* Goal of the exercise *
Take each line of the records below that contains the string "level" and copy it.

Collected data entries
=-=-=-=-=
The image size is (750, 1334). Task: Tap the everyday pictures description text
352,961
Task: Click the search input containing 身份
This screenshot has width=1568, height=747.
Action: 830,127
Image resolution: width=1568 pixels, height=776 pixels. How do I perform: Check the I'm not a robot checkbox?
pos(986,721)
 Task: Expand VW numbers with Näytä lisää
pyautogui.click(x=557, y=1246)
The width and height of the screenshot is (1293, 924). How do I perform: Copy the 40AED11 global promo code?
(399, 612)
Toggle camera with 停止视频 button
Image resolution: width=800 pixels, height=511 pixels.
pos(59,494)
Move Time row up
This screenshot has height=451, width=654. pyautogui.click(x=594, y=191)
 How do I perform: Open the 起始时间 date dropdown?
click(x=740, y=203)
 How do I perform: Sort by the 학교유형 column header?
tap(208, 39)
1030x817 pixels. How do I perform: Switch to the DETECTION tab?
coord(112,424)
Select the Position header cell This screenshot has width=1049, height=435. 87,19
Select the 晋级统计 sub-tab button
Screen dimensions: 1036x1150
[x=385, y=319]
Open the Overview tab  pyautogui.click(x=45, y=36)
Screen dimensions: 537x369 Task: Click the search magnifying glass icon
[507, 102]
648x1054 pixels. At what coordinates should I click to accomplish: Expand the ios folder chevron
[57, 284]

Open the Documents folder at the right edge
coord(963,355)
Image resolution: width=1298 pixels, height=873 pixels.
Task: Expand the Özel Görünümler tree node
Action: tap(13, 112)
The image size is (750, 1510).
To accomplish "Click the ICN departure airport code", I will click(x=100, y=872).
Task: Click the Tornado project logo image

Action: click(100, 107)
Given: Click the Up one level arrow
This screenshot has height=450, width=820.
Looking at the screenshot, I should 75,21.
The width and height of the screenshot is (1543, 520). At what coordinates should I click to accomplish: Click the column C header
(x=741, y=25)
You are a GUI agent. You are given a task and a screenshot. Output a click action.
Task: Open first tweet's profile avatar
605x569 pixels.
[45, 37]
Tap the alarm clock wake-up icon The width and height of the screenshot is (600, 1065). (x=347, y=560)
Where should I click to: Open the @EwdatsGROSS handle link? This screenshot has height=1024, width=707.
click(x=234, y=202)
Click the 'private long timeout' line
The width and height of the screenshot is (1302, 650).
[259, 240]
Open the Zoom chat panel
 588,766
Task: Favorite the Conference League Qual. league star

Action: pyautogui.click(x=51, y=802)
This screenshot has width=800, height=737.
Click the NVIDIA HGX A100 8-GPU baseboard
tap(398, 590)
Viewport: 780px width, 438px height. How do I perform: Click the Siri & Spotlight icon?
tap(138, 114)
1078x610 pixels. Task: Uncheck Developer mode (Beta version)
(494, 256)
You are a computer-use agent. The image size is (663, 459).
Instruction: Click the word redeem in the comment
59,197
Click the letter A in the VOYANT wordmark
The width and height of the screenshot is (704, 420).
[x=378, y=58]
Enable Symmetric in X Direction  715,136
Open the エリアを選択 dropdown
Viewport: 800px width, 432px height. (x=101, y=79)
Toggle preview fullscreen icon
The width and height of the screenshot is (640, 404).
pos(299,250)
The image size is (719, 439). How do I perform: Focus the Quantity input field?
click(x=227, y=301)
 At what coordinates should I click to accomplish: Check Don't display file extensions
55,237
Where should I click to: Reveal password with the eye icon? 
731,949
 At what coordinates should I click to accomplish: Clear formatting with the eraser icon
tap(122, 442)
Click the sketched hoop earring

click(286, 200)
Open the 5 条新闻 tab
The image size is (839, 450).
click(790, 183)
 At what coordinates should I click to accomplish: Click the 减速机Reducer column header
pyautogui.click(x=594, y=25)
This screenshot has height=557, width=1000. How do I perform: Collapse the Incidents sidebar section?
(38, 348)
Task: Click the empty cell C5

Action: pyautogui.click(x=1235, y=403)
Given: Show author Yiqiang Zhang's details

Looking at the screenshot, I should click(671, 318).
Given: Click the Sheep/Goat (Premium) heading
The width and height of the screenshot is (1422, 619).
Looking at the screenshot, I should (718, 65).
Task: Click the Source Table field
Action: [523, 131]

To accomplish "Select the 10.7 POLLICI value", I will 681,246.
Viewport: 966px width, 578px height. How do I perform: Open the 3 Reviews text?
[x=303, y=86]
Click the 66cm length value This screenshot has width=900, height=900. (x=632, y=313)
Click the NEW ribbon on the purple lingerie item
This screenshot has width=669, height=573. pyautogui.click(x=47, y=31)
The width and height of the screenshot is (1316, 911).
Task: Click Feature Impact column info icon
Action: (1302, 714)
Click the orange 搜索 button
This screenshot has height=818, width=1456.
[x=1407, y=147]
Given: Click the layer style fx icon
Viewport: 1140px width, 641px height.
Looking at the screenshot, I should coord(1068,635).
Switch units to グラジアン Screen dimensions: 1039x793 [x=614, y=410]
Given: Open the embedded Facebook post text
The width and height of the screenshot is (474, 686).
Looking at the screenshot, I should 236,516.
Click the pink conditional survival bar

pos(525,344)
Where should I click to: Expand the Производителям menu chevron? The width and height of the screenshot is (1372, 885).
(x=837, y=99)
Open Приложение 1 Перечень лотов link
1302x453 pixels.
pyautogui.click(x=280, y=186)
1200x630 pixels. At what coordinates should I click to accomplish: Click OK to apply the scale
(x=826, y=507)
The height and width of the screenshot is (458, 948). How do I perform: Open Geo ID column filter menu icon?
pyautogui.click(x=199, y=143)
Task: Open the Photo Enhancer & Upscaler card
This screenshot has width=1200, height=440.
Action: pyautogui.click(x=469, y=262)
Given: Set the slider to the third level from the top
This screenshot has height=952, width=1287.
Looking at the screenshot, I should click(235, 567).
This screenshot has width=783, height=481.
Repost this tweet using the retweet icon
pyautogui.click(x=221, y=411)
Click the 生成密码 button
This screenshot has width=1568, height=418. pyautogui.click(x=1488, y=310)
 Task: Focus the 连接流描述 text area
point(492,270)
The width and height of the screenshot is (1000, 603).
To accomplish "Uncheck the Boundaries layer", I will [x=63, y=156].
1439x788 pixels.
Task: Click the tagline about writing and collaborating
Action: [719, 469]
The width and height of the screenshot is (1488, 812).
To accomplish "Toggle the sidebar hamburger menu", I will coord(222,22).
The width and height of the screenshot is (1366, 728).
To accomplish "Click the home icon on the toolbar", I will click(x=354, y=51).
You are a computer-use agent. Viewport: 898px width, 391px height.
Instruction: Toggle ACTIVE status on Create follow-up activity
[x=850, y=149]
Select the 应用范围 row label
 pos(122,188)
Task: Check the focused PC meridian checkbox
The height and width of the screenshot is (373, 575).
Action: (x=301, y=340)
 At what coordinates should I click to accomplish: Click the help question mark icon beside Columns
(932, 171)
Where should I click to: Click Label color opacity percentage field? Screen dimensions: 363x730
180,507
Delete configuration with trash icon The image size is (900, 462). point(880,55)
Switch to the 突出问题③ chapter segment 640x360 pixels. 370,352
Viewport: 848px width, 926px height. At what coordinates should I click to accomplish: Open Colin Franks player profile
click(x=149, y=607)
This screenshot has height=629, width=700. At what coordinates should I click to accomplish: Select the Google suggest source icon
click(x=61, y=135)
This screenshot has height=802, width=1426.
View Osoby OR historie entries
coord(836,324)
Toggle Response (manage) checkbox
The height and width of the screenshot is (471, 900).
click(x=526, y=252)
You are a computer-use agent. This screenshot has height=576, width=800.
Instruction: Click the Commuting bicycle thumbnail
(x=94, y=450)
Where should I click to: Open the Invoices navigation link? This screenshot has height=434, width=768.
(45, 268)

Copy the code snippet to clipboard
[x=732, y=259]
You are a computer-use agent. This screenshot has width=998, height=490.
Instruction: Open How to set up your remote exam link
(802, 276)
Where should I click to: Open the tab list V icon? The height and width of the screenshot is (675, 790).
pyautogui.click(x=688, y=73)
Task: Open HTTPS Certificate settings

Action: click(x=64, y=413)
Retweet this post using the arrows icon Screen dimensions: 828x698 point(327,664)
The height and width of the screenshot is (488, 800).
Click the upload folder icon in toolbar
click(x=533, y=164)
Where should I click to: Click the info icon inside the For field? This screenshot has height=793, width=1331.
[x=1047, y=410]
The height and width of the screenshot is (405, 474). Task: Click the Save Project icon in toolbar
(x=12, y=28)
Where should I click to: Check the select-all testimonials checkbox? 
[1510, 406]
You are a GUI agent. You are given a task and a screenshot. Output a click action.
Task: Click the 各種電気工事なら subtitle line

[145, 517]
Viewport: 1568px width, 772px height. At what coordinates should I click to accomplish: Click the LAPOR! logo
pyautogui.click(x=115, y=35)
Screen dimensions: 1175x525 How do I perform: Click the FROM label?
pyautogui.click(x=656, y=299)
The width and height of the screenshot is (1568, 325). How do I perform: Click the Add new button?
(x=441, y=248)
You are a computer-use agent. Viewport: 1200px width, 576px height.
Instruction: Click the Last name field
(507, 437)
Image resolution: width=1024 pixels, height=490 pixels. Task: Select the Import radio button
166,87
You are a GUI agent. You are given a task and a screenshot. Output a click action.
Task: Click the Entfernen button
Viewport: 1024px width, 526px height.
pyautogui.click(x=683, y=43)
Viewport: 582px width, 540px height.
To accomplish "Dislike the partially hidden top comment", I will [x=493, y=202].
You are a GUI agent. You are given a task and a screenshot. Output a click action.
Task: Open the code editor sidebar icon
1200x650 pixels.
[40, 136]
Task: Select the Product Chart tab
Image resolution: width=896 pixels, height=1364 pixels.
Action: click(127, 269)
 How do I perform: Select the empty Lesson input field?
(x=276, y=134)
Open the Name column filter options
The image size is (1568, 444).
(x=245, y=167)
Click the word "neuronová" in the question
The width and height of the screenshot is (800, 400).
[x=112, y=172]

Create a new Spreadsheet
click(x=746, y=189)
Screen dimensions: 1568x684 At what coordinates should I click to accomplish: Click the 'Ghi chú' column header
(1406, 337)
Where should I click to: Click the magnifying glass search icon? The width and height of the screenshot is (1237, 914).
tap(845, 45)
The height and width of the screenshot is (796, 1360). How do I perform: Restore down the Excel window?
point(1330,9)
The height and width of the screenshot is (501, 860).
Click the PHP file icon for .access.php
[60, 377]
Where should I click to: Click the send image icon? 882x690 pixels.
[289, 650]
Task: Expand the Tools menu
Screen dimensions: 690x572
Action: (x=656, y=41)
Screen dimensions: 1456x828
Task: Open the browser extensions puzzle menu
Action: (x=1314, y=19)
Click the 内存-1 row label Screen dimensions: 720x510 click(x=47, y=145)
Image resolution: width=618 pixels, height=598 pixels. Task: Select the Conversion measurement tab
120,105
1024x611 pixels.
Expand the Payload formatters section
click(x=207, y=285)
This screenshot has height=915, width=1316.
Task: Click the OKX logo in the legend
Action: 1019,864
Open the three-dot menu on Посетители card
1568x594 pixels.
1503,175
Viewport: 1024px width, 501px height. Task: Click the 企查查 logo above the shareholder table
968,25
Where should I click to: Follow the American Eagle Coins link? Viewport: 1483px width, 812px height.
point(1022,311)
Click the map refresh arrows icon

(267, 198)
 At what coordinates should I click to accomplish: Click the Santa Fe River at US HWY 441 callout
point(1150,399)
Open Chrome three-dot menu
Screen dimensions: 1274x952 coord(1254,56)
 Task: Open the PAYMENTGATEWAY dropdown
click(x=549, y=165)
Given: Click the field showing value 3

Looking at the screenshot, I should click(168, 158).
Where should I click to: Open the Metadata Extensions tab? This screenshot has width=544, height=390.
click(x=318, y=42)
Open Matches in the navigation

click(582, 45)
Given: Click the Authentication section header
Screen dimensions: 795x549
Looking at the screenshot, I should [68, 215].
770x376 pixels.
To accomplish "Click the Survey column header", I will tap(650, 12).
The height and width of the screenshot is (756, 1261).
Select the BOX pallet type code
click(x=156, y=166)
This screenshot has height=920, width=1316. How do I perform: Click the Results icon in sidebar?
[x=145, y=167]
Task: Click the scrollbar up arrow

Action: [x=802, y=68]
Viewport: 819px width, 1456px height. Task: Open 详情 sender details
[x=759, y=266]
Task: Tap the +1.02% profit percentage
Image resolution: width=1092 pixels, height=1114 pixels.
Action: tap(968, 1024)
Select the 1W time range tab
=-=-=-=-=
* Solution to the problem *
Given: Click the Up one level arrow
Given: Set the slider to the third level from the top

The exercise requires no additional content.